As if drawn by her thoughts, a voice came from somewhere. Nowhere. Everywhere. A female voice. With the kind of sickening artificial sweetener-tone she associated with women who made their way through life manipulating people by being ‘so feminine’.  

“Now, ARFA.” 

The woman giggled. Giggled. Puke. Absolute vom. If Kim’s hackles hadn’t been rising prior to that, they definitely did when the tinkling, puke-y giggle echoed through the room.  

From every corner of the room and from the ceiling and even the floor dark strands flew. So fast that reaction was impossible. Some banged against Ivan, Patti, and Dempsey’s shields.  

If they’d only been coming from one direction that may have given them a moment to respond but instead the strands from the floor wrapped their legs, the strands from above spun around their heads and shoulders, and more flew in to engulf their arms and torsos.  

Prairie, Abe, Dan, Kim, Siobhan, and Gwen didn’t even have the momentary respite. They were instantly enshrouded in strands, yanked off their feet, and suspended in what appeared to be a gigantic spider web.  

Within one breath and another Kim found herself held immobile, facing the curving wall. She tried to wriggle, tried to shift to see where the others were. The more she struggled the tighter the hold of the web grew until it became hard to pull in a breath.  

From the cries and slowing movements of the others it seemed like they were suffering similarly. She tried to turn her head but the strands wrapped around her throat, choking out what little breath she could draw. 
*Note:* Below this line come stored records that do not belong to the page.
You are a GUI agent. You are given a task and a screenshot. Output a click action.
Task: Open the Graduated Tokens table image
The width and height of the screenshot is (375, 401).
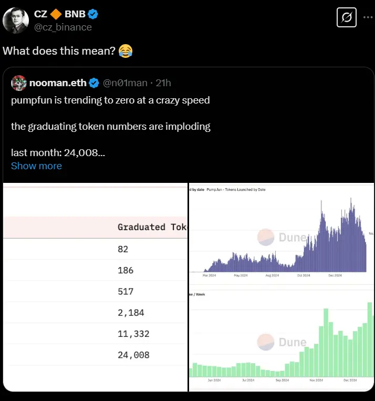pos(95,287)
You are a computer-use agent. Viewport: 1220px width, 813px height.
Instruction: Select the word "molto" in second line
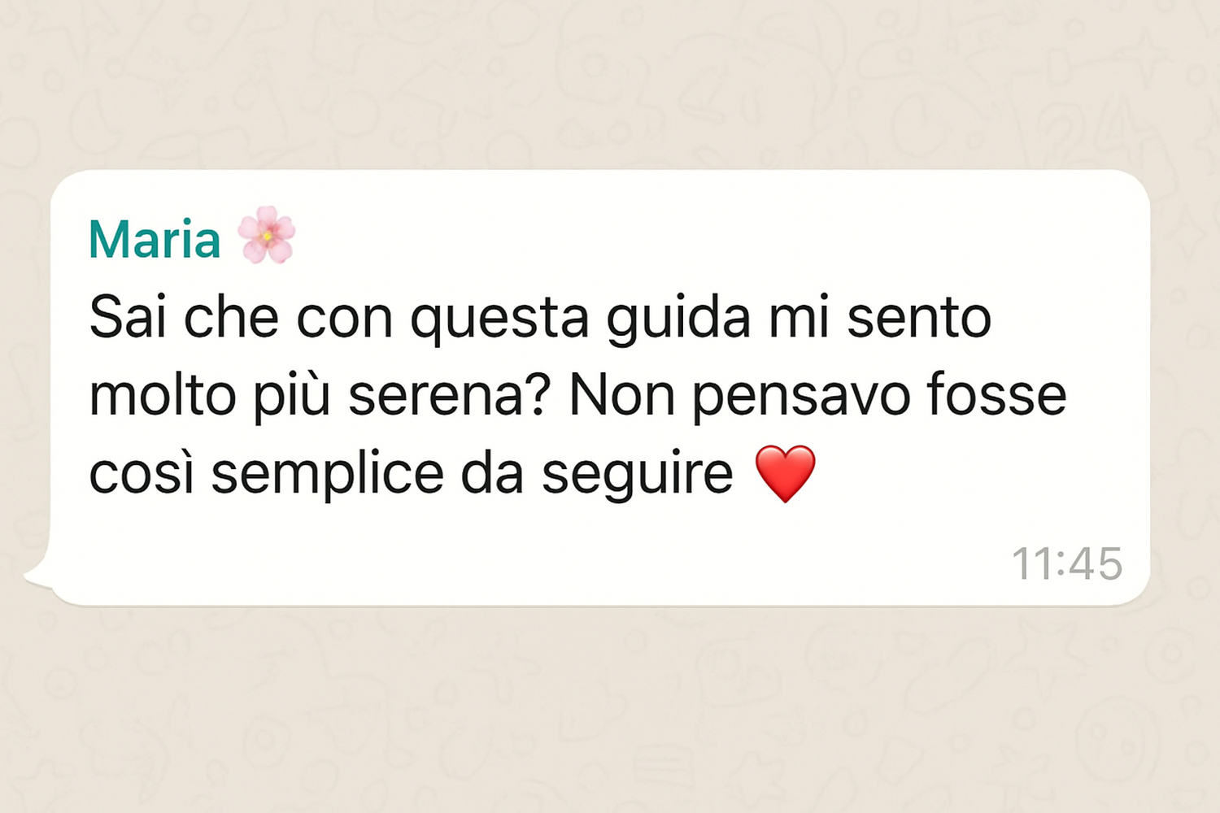163,395
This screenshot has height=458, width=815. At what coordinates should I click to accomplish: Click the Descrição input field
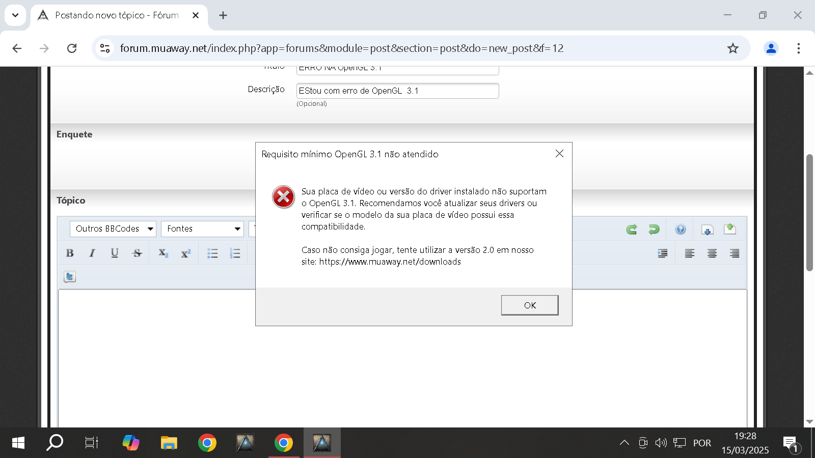point(397,91)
A wave of calm flowed through her, giving her a moment’s respite from panic.  

“Gwen?” she croaked out through constricted throat. 

From somewhere close enough for her to hear, Gwen whispered. “Fight!” 

Gwen’s words changed to a rasping choke and the calm just disappeared. Without conscious thought Kim’s Magick flared, sending out a pulse of distress that drew Air and Fire elementals.  

The Air Ladies swirled around, faster and faster, mostly slipping through the strands binding her and barely causing the mass to ripple. A fire dog loped in from the side, leaping to snatch strands in its crackling maw. The strands cut through the substance of the dog. Its coherent form exploded, smoke and sparks littering the air. The fire was just gone. Not lost coherence. Gone.  

Kim’s eyes focused on the destruction for a mikro then she pushed her Magick out, silently screaming for the elementals to stop their charge. Three dogs skidded to a stop and padded backwards before dropping to a sit just shy of the edge of the web. Air continued to swirl. The strands didn’t seem to affect it, but it also wasn’t affecting the web.  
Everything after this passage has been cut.